* **AIM OF THE EXERCISE**:
All entries must be given again in full, exactly as they were supplied.

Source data
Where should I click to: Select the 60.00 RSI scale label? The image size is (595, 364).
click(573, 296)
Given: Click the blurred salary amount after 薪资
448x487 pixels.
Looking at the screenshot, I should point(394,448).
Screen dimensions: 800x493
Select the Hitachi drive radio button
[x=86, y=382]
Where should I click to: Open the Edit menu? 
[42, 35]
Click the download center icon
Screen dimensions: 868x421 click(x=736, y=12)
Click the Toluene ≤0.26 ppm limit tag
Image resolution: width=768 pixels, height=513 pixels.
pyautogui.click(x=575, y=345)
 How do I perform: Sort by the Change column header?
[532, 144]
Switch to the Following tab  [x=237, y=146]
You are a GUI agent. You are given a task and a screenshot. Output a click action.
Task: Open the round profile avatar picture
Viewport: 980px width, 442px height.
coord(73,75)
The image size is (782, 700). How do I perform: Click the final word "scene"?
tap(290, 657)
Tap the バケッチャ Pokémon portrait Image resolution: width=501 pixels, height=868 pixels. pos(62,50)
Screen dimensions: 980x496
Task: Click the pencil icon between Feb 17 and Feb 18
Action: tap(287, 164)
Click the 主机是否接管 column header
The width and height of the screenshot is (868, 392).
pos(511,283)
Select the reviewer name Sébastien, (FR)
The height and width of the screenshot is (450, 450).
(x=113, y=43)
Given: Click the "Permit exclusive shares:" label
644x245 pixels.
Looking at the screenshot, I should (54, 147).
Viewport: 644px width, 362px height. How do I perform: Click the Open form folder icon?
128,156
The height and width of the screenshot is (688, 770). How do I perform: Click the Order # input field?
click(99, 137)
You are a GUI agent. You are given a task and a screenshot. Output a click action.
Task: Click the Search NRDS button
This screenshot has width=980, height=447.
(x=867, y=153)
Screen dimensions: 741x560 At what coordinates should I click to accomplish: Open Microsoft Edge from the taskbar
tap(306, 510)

* **TASK OUTPUT**:
Where should I click to: Select the 60.00 RSI scale label? The image size is (595, 364).
click(573, 296)
Given: Click the blurred salary amount after 薪资
448x487 pixels.
Looking at the screenshot, I should point(394,448).
Screen dimensions: 800x493
Select the Hitachi drive radio button
[x=86, y=382]
Where should I click to: Open the Edit menu? 
[42, 35]
Click the download center icon
Screen dimensions: 868x421 click(x=736, y=12)
Click the Toluene ≤0.26 ppm limit tag
Image resolution: width=768 pixels, height=513 pixels.
pyautogui.click(x=575, y=345)
 How do I perform: Sort by the Change column header?
[532, 144]
Switch to the Following tab  [x=237, y=146]
You are a GUI agent. You are given a task and a screenshot. Output a click action.
Task: Open the round profile avatar picture
Viewport: 980px width, 442px height.
coord(73,75)
The image size is (782, 700). How do I perform: Click the final word "scene"?
tap(290, 657)
Tap the バケッチャ Pokémon portrait Image resolution: width=501 pixels, height=868 pixels. pos(62,50)
Screen dimensions: 980x496
Task: Click the pencil icon between Feb 17 and Feb 18
Action: tap(287, 164)
Click the 主机是否接管 column header
The width and height of the screenshot is (868, 392).
pos(511,283)
Select the reviewer name Sébastien, (FR)
The height and width of the screenshot is (450, 450).
(x=113, y=43)
Given: Click the "Permit exclusive shares:" label
644x245 pixels.
Looking at the screenshot, I should (54, 147).
Viewport: 644px width, 362px height. How do I perform: Click the Open form folder icon?
128,156
The height and width of the screenshot is (688, 770). How do I perform: Click the Order # input field?
click(99, 137)
You are a GUI agent. You are given a task and a screenshot. Output a click action.
Task: Click the Search NRDS button
This screenshot has width=980, height=447.
(x=867, y=153)
Screen dimensions: 741x560 At what coordinates should I click to accomplish: Open Microsoft Edge from the taskbar
tap(306, 510)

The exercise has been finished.